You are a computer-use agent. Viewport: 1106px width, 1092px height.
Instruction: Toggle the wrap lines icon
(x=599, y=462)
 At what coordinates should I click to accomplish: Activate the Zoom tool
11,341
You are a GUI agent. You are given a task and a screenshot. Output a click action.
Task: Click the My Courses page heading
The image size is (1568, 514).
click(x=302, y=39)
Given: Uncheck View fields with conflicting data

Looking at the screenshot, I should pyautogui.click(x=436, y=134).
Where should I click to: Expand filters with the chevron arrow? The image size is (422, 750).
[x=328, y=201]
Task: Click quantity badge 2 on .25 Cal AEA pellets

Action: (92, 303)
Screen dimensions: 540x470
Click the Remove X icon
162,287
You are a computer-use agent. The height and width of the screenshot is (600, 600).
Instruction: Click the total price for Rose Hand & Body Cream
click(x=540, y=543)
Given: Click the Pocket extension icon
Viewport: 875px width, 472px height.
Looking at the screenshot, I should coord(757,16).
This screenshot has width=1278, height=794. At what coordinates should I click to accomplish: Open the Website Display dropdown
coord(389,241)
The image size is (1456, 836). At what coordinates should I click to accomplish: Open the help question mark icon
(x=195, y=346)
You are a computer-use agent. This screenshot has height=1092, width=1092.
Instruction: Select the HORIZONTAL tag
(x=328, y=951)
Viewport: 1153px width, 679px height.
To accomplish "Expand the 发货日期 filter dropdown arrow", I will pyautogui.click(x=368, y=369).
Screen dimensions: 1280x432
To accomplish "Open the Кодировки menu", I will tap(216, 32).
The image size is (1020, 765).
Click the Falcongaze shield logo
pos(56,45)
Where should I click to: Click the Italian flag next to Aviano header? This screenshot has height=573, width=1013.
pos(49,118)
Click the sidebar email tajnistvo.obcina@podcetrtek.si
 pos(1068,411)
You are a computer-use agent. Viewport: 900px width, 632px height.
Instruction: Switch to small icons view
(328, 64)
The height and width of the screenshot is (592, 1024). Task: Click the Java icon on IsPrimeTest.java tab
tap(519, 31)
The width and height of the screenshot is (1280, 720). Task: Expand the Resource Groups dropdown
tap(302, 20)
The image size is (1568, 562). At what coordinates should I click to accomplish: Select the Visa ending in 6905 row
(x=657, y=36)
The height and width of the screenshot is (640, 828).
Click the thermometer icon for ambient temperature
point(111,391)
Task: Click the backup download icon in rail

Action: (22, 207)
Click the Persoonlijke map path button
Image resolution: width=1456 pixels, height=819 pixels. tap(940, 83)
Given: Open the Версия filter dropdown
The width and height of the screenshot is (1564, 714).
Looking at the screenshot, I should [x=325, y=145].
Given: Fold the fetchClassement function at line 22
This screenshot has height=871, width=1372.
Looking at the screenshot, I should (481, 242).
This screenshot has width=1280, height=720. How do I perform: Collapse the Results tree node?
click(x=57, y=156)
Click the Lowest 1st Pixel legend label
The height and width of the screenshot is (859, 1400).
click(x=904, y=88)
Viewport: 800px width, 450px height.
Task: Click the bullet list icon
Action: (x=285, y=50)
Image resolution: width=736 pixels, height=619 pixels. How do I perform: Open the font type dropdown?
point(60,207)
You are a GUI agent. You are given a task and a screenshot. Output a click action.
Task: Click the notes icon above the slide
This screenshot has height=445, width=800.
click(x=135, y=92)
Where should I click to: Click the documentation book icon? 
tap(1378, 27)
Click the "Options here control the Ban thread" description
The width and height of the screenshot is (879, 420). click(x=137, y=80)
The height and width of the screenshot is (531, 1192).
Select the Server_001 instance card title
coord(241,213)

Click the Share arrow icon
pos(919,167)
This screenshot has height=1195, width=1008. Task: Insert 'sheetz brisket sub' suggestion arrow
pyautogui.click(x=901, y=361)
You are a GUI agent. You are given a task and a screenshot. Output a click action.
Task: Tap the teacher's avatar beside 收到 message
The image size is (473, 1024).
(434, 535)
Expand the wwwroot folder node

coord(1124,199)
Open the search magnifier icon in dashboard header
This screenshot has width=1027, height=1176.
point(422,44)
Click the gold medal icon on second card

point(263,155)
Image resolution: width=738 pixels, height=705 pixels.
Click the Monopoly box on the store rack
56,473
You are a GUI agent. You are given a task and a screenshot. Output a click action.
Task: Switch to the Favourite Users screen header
^^^^
> Written instruction
Write every line of the listing above as a JSON list of strings, one string per line, with blank lines left out.

> Output for this exercise
[
  "You are a computer-use agent. Viewport: 1106px width, 1092px height.",
  "Instruction: Toggle the wrap lines icon",
  "(x=599, y=462)",
  " At what coordinates should I click to accomplish: Activate the Zoom tool",
  "11,341",
  "You are a GUI agent. You are given a task and a screenshot. Output a click action.",
  "Task: Click the My Courses page heading",
  "The image size is (1568, 514).",
  "click(x=302, y=39)",
  "Given: Uncheck View fields with conflicting data",
  "Looking at the screenshot, I should pyautogui.click(x=436, y=134).",
  "Where should I click to: Expand filters with the chevron arrow? The image size is (422, 750).",
  "[x=328, y=201]",
  "Task: Click quantity badge 2 on .25 Cal AEA pellets",
  "Action: (92, 303)",
  "Screen dimensions: 540x470",
  "Click the Remove X icon",
  "162,287",
  "You are a computer-use agent. The height and width of the screenshot is (600, 600).",
  "Instruction: Click the total price for Rose Hand & Body Cream",
  "click(x=540, y=543)",
  "Given: Click the Pocket extension icon",
  "Viewport: 875px width, 472px height.",
  "Looking at the screenshot, I should coord(757,16).",
  "This screenshot has width=1278, height=794. At what coordinates should I click to accomplish: Open the Website Display dropdown",
  "coord(389,241)",
  "The image size is (1456, 836). At what coordinates should I click to accomplish: Open the help question mark icon",
  "(x=195, y=346)",
  "You are a computer-use agent. This screenshot has height=1092, width=1092.",
  "Instruction: Select the HORIZONTAL tag",
  "(x=328, y=951)",
  "Viewport: 1153px width, 679px height.",
  "To accomplish \"Expand the 发货日期 filter dropdown arrow\", I will pyautogui.click(x=368, y=369).",
  "Screen dimensions: 1280x432",
  "To accomplish \"Open the Кодировки menu\", I will tap(216, 32).",
  "The image size is (1020, 765).",
  "Click the Falcongaze shield logo",
  "pos(56,45)",
  "Where should I click to: Click the Italian flag next to Aviano header? This screenshot has height=573, width=1013.",
  "pos(49,118)",
  "Click the sidebar email tajnistvo.obcina@podcetrtek.si",
  " pos(1068,411)",
  "You are a computer-use agent. Viewport: 900px width, 632px height.",
  "Instruction: Switch to small icons view",
  "(328, 64)",
  "The height and width of the screenshot is (592, 1024). Task: Click the Java icon on IsPrimeTest.java tab",
  "tap(519, 31)",
  "The width and height of the screenshot is (1280, 720). Task: Expand the Resource Groups dropdown",
  "tap(302, 20)",
  "The image size is (1568, 562). At what coordinates should I click to accomplish: Select the Visa ending in 6905 row",
  "(x=657, y=36)",
  "The height and width of the screenshot is (640, 828).",
  "Click the thermometer icon for ambient temperature",
  "point(111,391)",
  "Task: Click the backup download icon in rail",
  "Action: (22, 207)",
  "Click the Persoonlijke map path button",
  "Image resolution: width=1456 pixels, height=819 pixels. tap(940, 83)",
  "Given: Open the Версия filter dropdown",
  "The width and height of the screenshot is (1564, 714).",
  "Looking at the screenshot, I should [x=325, y=145].",
  "Given: Fold the fetchClassement function at line 22",
  "This screenshot has height=871, width=1372.",
  "Looking at the screenshot, I should (481, 242).",
  "This screenshot has width=1280, height=720. How do I perform: Collapse the Results tree node?",
  "click(x=57, y=156)",
  "Click the Lowest 1st Pixel legend label",
  "The height and width of the screenshot is (859, 1400).",
  "click(x=904, y=88)",
  "Viewport: 800px width, 450px height.",
  "Task: Click the bullet list icon",
  "Action: (x=285, y=50)",
  "Image resolution: width=736 pixels, height=619 pixels. How do I perform: Open the font type dropdown?",
  "point(60,207)",
  "You are a GUI agent. You are given a task and a screenshot. Output a click action.",
  "Task: Click the notes icon above the slide",
  "This screenshot has height=445, width=800.",
  "click(x=135, y=92)",
  "Where should I click to: Click the documentation book icon? ",
  "tap(1378, 27)",
  "Click the \"Options here control the Ban thread\" description",
  "The width and height of the screenshot is (879, 420). click(x=137, y=80)",
  "The height and width of the screenshot is (531, 1192).",
  "Select the Server_001 instance card title",
  "coord(241,213)",
  "Click the Share arrow icon",
  "pos(919,167)",
  "This screenshot has height=1195, width=1008. Task: Insert 'sheetz brisket sub' suggestion arrow",
  "pyautogui.click(x=901, y=361)",
  "You are a GUI agent. You are given a task and a screenshot. Output a click action.",
  "Task: Tap the teacher's avatar beside 收到 message",
  "The image size is (473, 1024).",
  "(434, 535)",
  "Expand the wwwroot folder node",
  "coord(1124,199)",
  "Open the search magnifier icon in dashboard header",
  "This screenshot has width=1027, height=1176.",
  "point(422,44)",
  "Click the gold medal icon on second card",
  "point(263,155)",
  "Image resolution: width=738 pixels, height=705 pixels.",
  "Click the Monopoly box on the store rack",
  "56,473",
  "You are a GUI agent. You are given a task and a screenshot. Output a click action.",
  "Task: Switch to the Favourite Users screen header"
]